A bounded operator $T:L^2(\mathbb{R}^n)\rightarrow L^2(\mathbb{R}^n)$ is said to have finite propagation if there exists $r>0$ such that: if $\phi,\psi\in C_c(\mathbb{R}^n)$ have supports that are separated by a distance larger than $r$, then $$\psi T\phi=0\in\mathcal{B}(L^2(\mathbb{R}^n)).$$
Suppose $T$ is invertible and has finite propagation. Then does it follow that $T^{-1}$ has finite propagation?
Remark: I suspect the answer is no, but I'm looking for a concrete example.
I think easy counterexamples can be produce using "discrete derivatives" whose inverse can be given in terms of primitives given by Riemann sums. The discrete derivatives have finite propagation, the primitives not so much.

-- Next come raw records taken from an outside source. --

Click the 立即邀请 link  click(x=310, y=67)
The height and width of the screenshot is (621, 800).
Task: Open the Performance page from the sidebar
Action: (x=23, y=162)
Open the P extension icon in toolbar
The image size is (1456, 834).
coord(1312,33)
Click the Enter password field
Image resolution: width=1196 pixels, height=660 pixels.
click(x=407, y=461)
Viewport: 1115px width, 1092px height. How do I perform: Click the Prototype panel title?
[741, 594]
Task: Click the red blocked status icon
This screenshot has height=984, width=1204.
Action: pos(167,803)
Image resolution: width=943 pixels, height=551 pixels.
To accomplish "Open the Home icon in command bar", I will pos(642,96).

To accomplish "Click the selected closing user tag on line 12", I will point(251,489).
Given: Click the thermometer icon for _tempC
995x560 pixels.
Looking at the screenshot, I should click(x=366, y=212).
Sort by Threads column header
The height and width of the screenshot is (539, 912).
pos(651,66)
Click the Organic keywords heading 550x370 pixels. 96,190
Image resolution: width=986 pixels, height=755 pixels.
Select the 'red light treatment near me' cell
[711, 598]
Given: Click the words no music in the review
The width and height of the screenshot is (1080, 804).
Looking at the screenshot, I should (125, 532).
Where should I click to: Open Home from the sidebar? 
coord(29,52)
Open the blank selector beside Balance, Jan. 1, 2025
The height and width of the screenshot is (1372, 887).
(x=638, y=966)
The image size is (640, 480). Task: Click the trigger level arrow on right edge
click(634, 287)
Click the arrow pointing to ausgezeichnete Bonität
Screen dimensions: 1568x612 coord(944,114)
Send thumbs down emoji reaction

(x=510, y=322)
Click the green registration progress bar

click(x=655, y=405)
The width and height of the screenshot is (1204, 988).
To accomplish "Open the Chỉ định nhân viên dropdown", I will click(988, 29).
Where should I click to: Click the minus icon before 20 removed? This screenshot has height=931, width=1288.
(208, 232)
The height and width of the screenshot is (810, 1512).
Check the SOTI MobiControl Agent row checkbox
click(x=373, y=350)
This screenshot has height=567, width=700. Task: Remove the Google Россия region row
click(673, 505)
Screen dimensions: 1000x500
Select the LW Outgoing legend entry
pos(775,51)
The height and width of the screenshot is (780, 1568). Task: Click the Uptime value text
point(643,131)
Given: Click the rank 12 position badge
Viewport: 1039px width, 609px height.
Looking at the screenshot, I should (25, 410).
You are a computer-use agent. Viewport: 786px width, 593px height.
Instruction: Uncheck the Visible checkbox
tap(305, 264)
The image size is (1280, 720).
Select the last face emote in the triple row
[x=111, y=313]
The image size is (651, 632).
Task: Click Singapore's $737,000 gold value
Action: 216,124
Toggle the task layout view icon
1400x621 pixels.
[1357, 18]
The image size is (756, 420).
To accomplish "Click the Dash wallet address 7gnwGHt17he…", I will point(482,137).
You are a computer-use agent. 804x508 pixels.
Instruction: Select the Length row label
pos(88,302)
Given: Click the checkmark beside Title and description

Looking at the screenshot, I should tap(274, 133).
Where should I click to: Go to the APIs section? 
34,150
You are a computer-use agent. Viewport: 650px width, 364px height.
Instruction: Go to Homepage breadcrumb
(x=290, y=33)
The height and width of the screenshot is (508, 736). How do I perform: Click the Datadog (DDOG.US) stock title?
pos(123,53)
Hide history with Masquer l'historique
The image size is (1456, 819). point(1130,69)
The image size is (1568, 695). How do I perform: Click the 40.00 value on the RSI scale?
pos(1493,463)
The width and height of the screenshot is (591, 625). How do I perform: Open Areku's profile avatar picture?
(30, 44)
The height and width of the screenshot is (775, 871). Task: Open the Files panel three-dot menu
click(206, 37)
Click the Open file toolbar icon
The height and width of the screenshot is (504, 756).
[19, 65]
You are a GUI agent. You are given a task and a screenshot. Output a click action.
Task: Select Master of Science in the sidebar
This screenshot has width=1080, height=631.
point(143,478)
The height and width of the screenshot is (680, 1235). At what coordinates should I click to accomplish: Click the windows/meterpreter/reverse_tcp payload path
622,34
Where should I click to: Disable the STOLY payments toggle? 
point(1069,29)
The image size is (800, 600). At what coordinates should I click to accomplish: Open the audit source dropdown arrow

Edited solution: First, let me work in $L^2(\mathbb{T})$ instead of $L^2(\mathbb{R}^n)$. Let $\lambda_{\theta_0}$ be the left regular operator with respect to a number $\theta \in \mathbb{T}$ that is not a rational number times $2 \pi$. By standard Neumann series arguments $$ F = 1 - \frac12 \, \lambda_{\theta_0} $$ is invertible and its propagation is $|\theta_0|$. Its inverse is given by the (absolutely) convergent series $$ F^{-1} = \sum_{j = 0}^\infty \frac1{2^j} \lambda_{j \, \theta_0} $$ and since the orbit of $\theta_0$ is dense, for any nonzero $\psi \in C_c(\mathbb{T})_+$, $F^{-1}(\psi)$ would have total support.
Similar arguments work in $L^2(\mathbb{R}^n)$. For instance the inverse above is still well defined and not of finite propagation (the support of $F^{-1}(\psi)$ for some $\psi \in C_c(\mathbb{R}^n)$ supported in a ball $B$ of radius $r < |\theta_0|$ would be the $$\bigcup_{k \geq 0} B + \theta_0 k$$.